Filter the records below and copy every line that contains the word "refresh", matching case exactly.

* begin Working data *

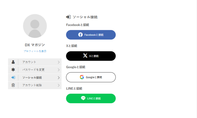The height and width of the screenshot is (118, 197).
Task: Open the プロフィールを表示 link
Action: pos(35,51)
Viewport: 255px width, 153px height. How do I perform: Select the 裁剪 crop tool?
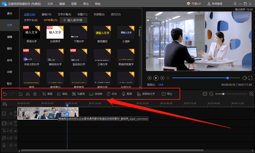tap(47, 94)
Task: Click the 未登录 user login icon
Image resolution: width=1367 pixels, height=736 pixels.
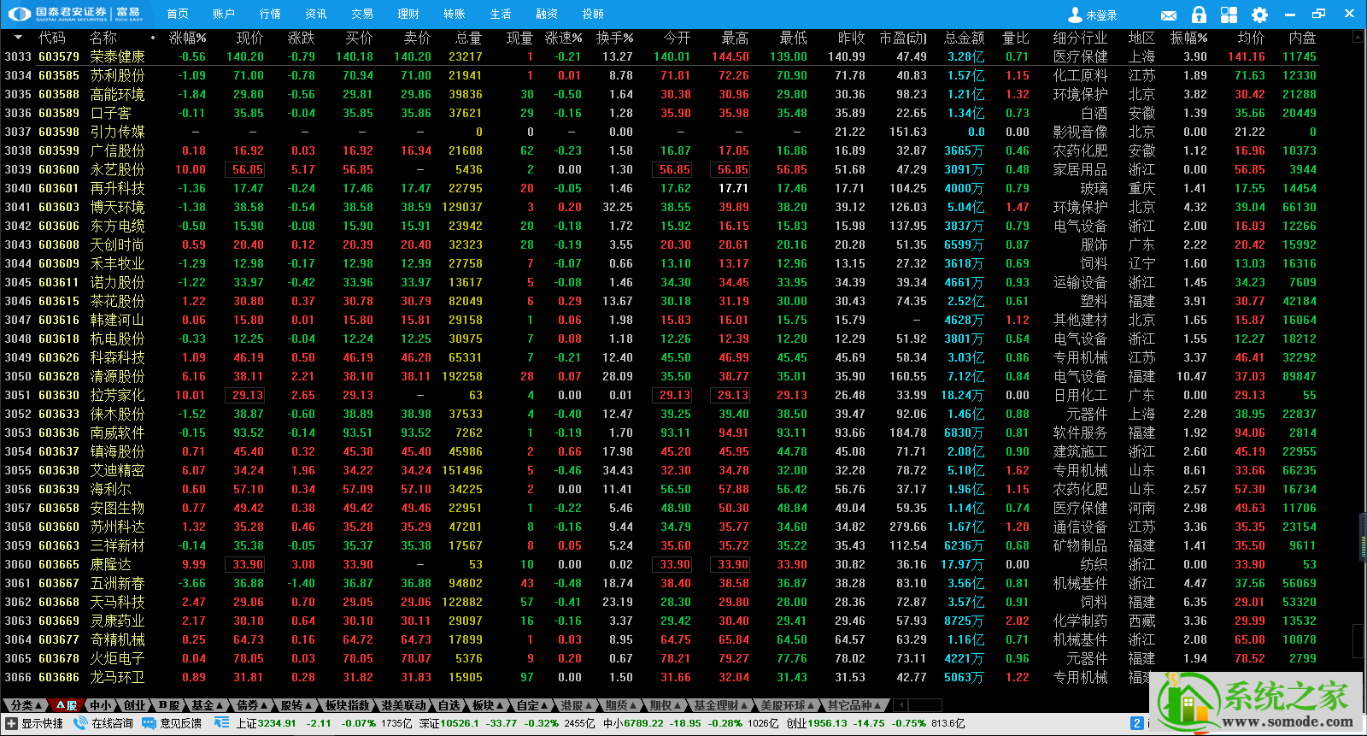Action: (x=1075, y=15)
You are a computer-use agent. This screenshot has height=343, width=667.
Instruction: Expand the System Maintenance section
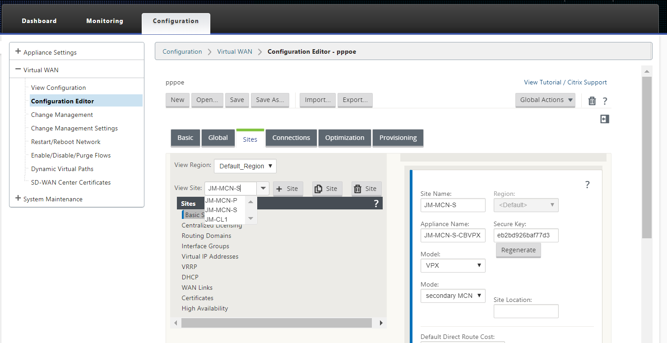click(x=49, y=199)
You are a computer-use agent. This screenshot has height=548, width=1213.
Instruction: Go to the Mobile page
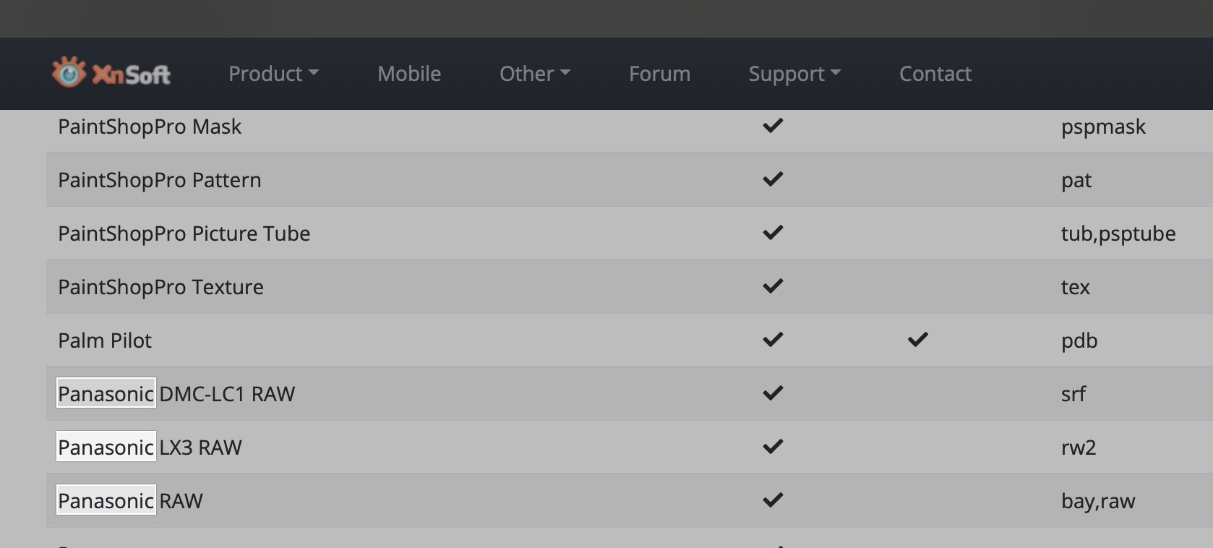[408, 74]
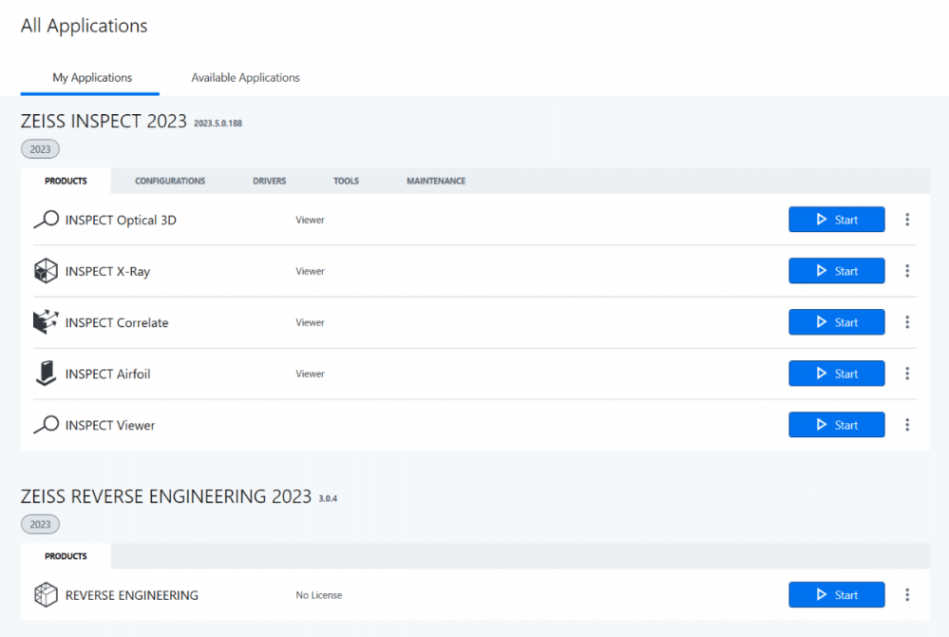Click the 2023 tag under ZEISS INSPECT
Image resolution: width=949 pixels, height=637 pixels.
pyautogui.click(x=41, y=149)
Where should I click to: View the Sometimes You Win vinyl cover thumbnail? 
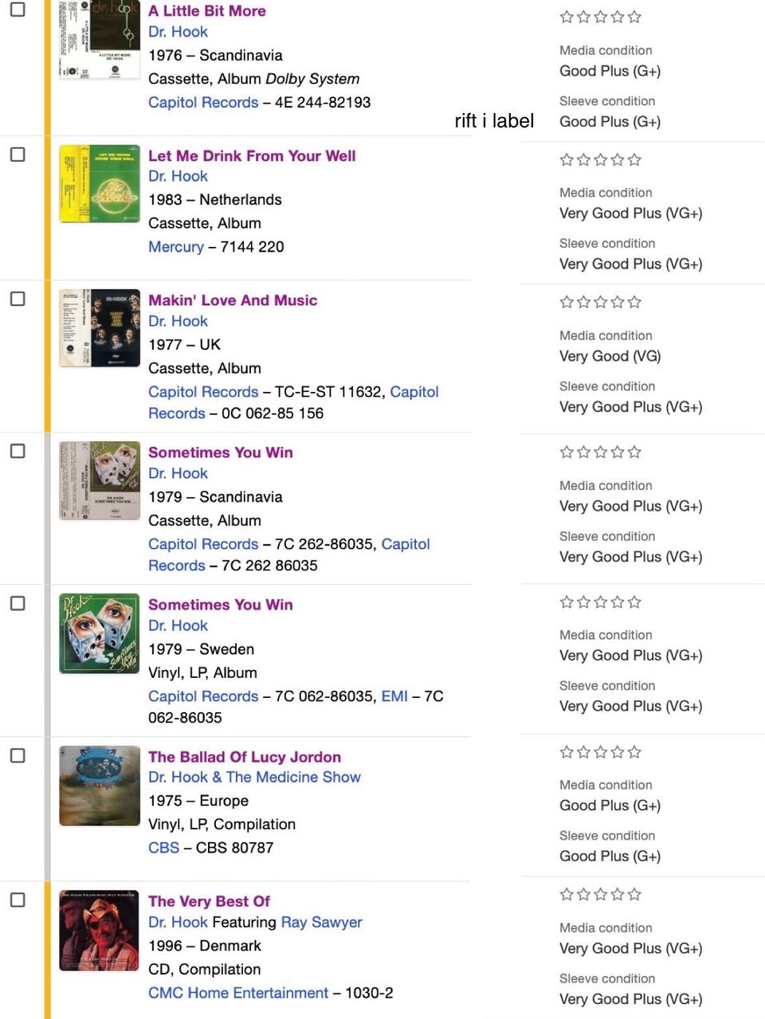coord(100,633)
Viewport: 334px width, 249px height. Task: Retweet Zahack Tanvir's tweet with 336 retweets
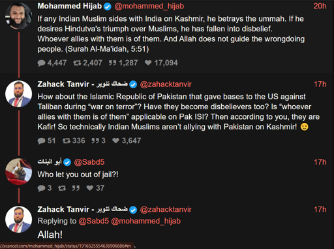click(x=67, y=141)
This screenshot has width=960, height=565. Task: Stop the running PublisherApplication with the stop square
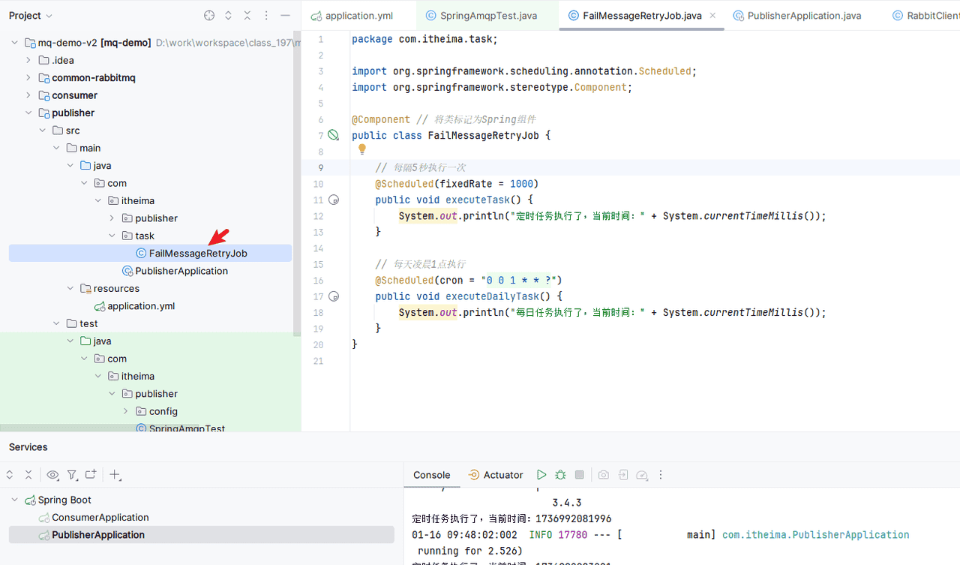click(x=579, y=475)
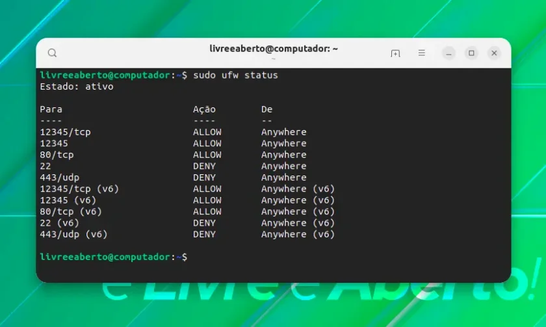Viewport: 546px width, 327px height.
Task: Click the '12345/tcp' rule entry
Action: coord(65,132)
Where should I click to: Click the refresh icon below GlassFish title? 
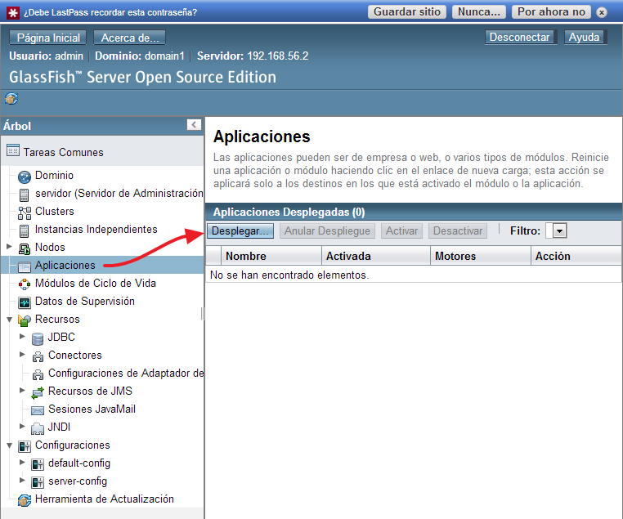pos(11,99)
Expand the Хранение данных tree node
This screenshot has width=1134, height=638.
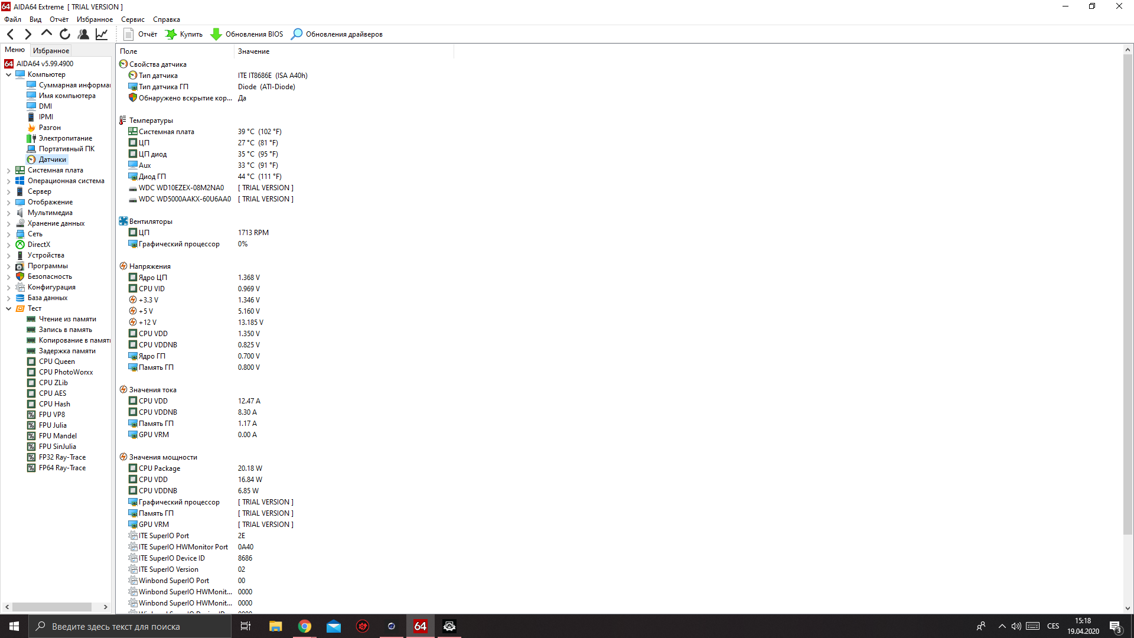point(9,223)
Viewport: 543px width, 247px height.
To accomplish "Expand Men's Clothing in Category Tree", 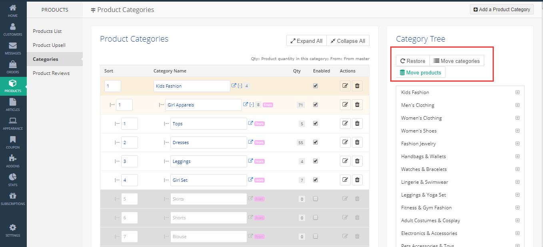I will pos(517,105).
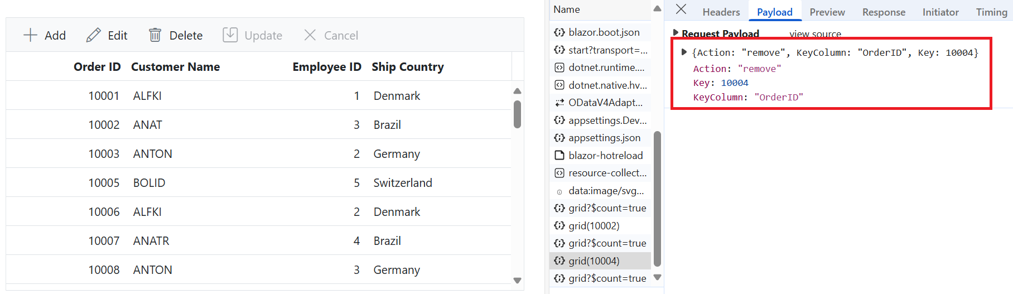Click the Order ID column header
The image size is (1013, 294).
click(97, 67)
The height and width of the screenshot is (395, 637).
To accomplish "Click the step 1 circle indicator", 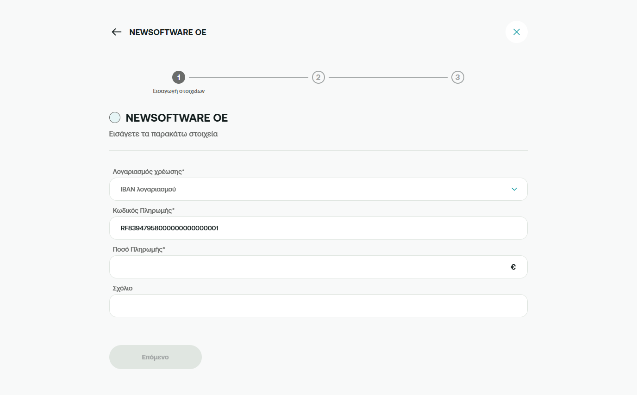I will click(x=179, y=77).
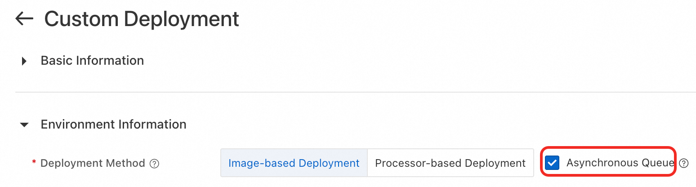
Task: Uncheck the Asynchronous Queue checkbox
Action: [552, 163]
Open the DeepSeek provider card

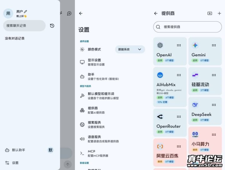pyautogui.click(x=205, y=111)
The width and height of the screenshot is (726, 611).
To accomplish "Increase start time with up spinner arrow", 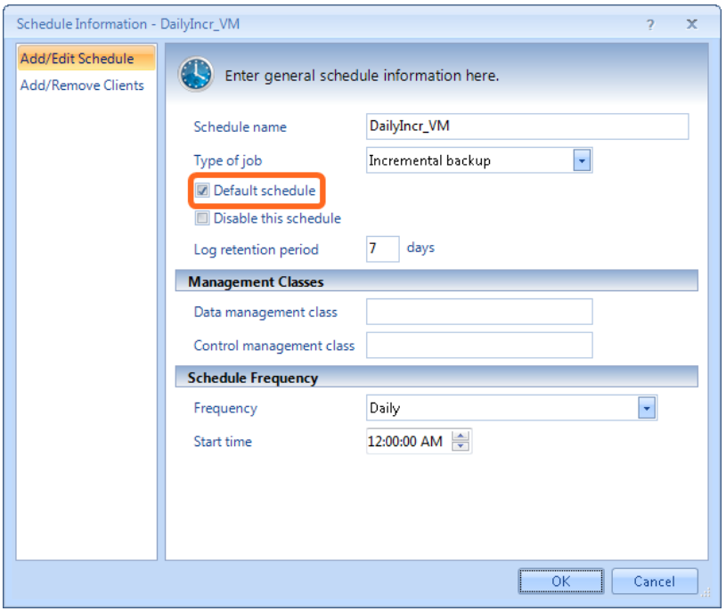I will coord(461,436).
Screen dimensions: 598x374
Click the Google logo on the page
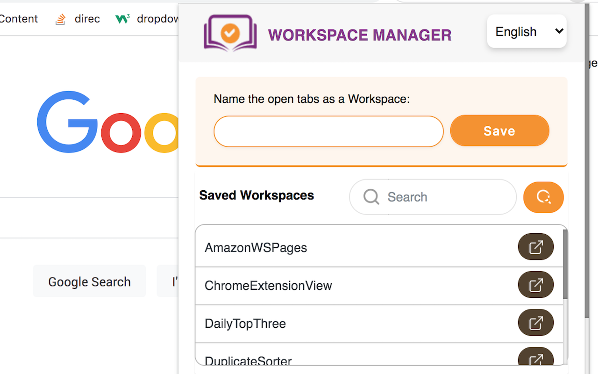point(107,122)
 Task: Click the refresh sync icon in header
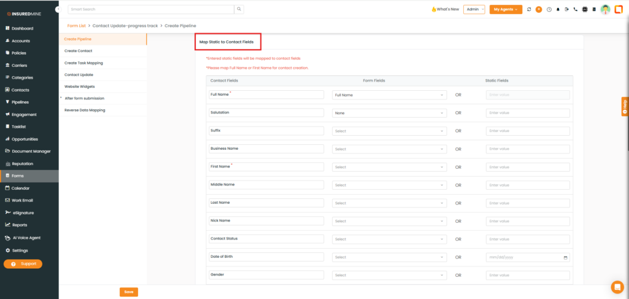point(529,9)
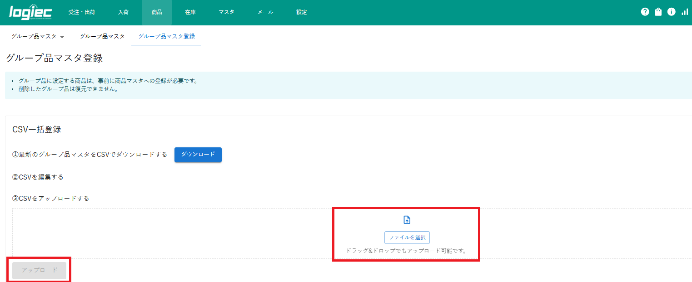
Task: Open the 在庫 menu
Action: pyautogui.click(x=190, y=12)
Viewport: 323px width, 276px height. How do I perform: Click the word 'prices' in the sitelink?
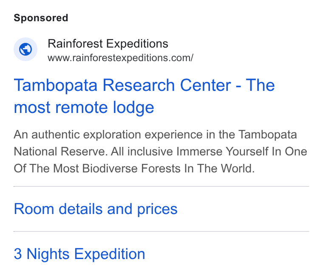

* end Working data *

Output of the task:
Where should I click to: Click the refresh icon below GlassFish title? 
 Task: Click the refresh sync icon in header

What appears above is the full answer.